単行本に文庫本、写真集。ばらばらの判型の本を積み上げると小さな岩のようなかたまりができあがる。岩を厚い段ボール板でぐるりと包み、薄い段ボールで隙間を埋めると本がきれいに覆われた。

これがアマゾンなら、新品の段ボール箱に入れられるだろう。しかし店主は段ボールの端きれを組み合わせて器用に梱包こんぽうしている。よく見ると、端きれは出版社や取次から届く箱を切って延ばしたものだ。不要になった段ボールを分解して使っているのだ。

「ウェブショップで買ってくださる方がすごく多いんです。私も驚いているんですが」

長身の店主、辻山良雄が立つとレジカウンターはいっぱいになってしまう。そこで手を動かす辻山は身を屈めているようにも見える。
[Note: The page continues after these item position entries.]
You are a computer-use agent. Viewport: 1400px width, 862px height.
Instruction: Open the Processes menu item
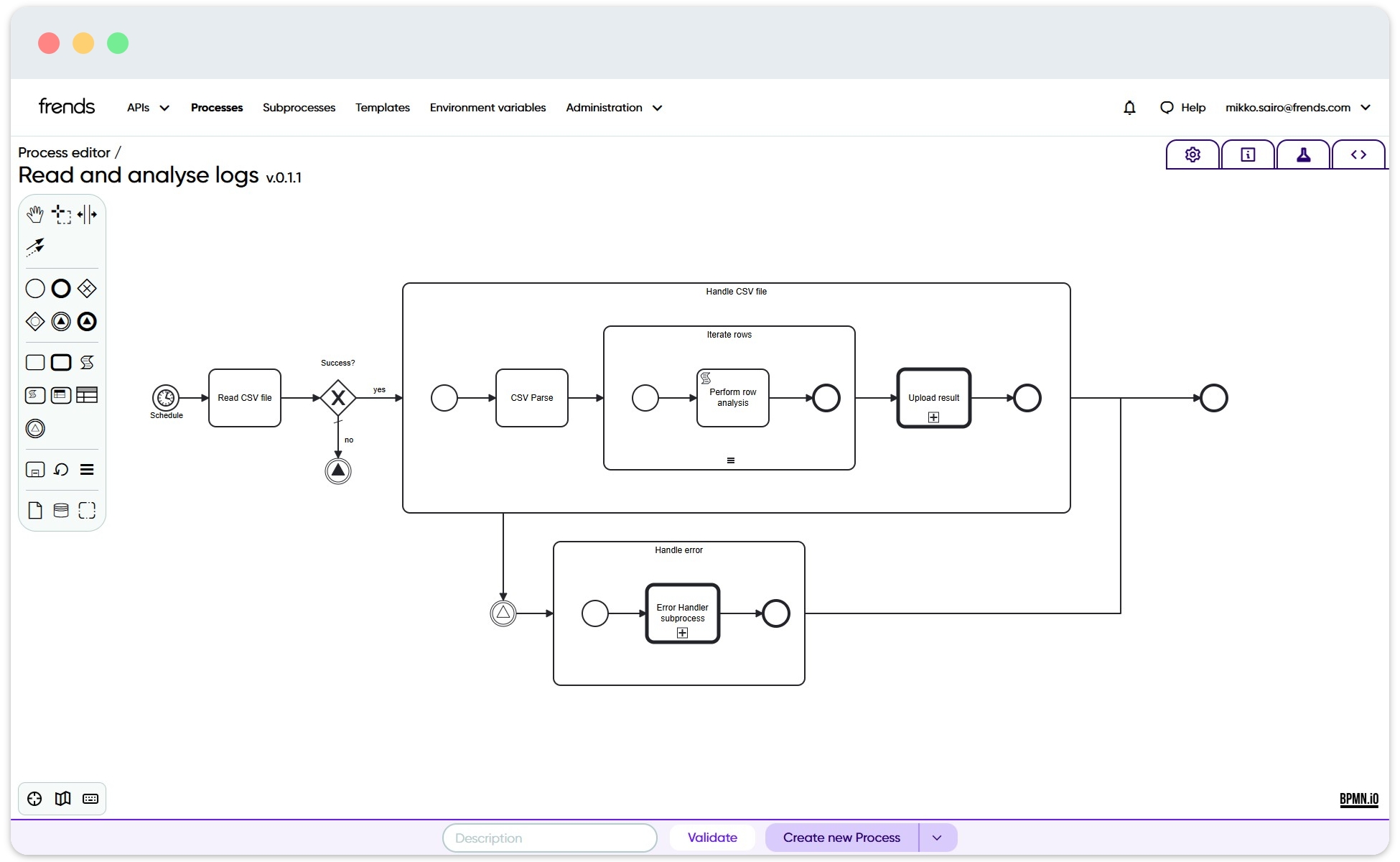click(x=217, y=107)
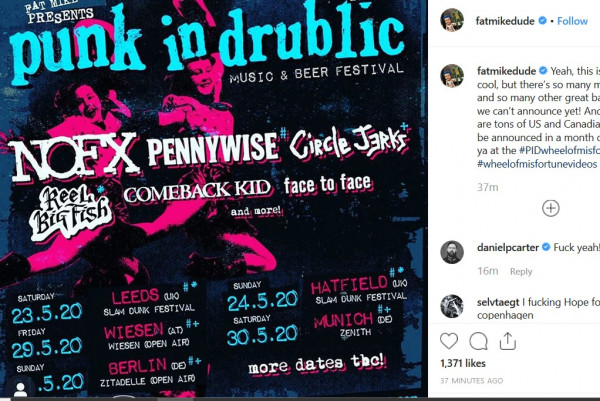The width and height of the screenshot is (600, 401).
Task: Open comment field via speech bubble icon
Action: pos(478,341)
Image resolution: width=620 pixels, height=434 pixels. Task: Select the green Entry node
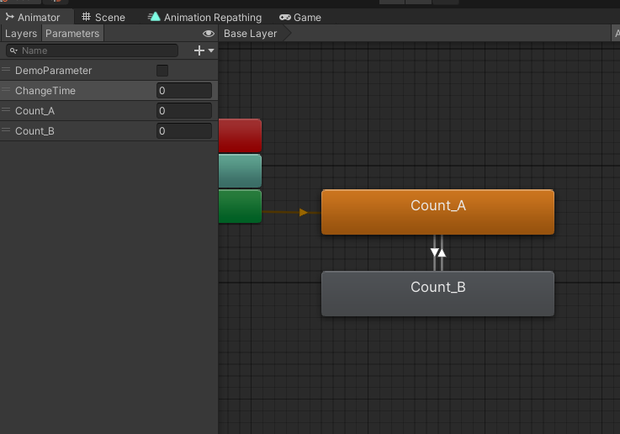(240, 206)
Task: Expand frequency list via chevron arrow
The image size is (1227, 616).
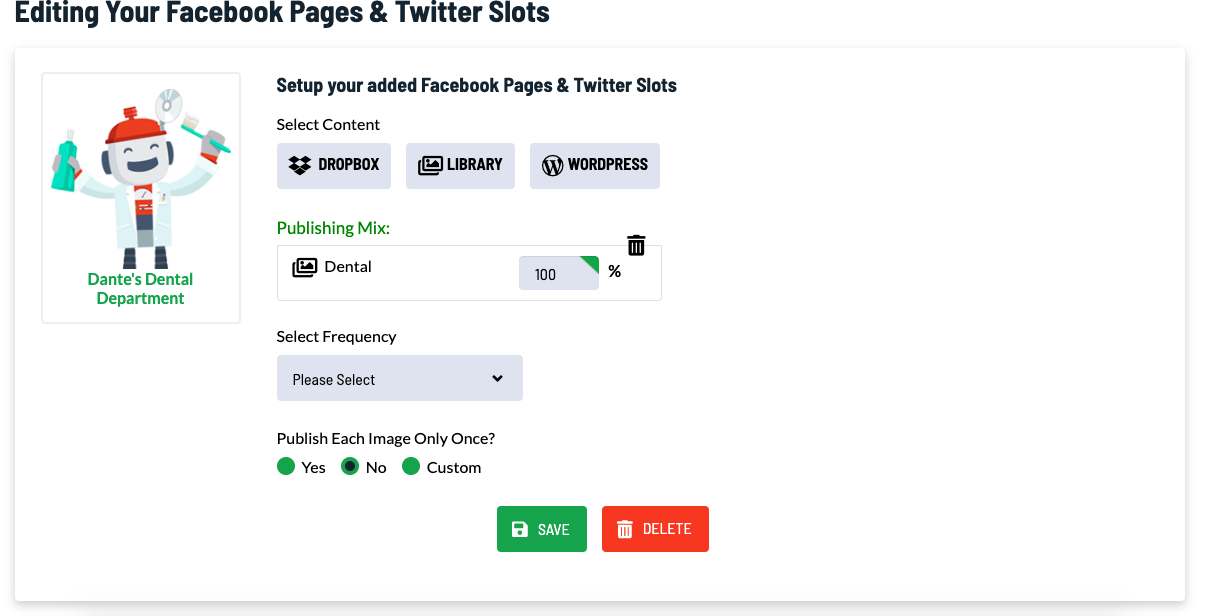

「遠方に住まわれているお客様が注文してくださるかと思えば、中央線沿線に暮らしている知人からの注文もあります。オーダーフォームのメッセージ欄に応援の言葉を添えてくださる方もいらっしゃいます」

青梅街道に面した「本屋 Title」

コロナ禍に世の中が覆われた2020(令和2)年3月、閉店時間をそれまでの午後9時から午後7時半に早めたため、店頭の売上は下がった。だが、逆にウェブショップの売上は6倍近く伸びた。おかげで実店舗の売上減を補うことができているという。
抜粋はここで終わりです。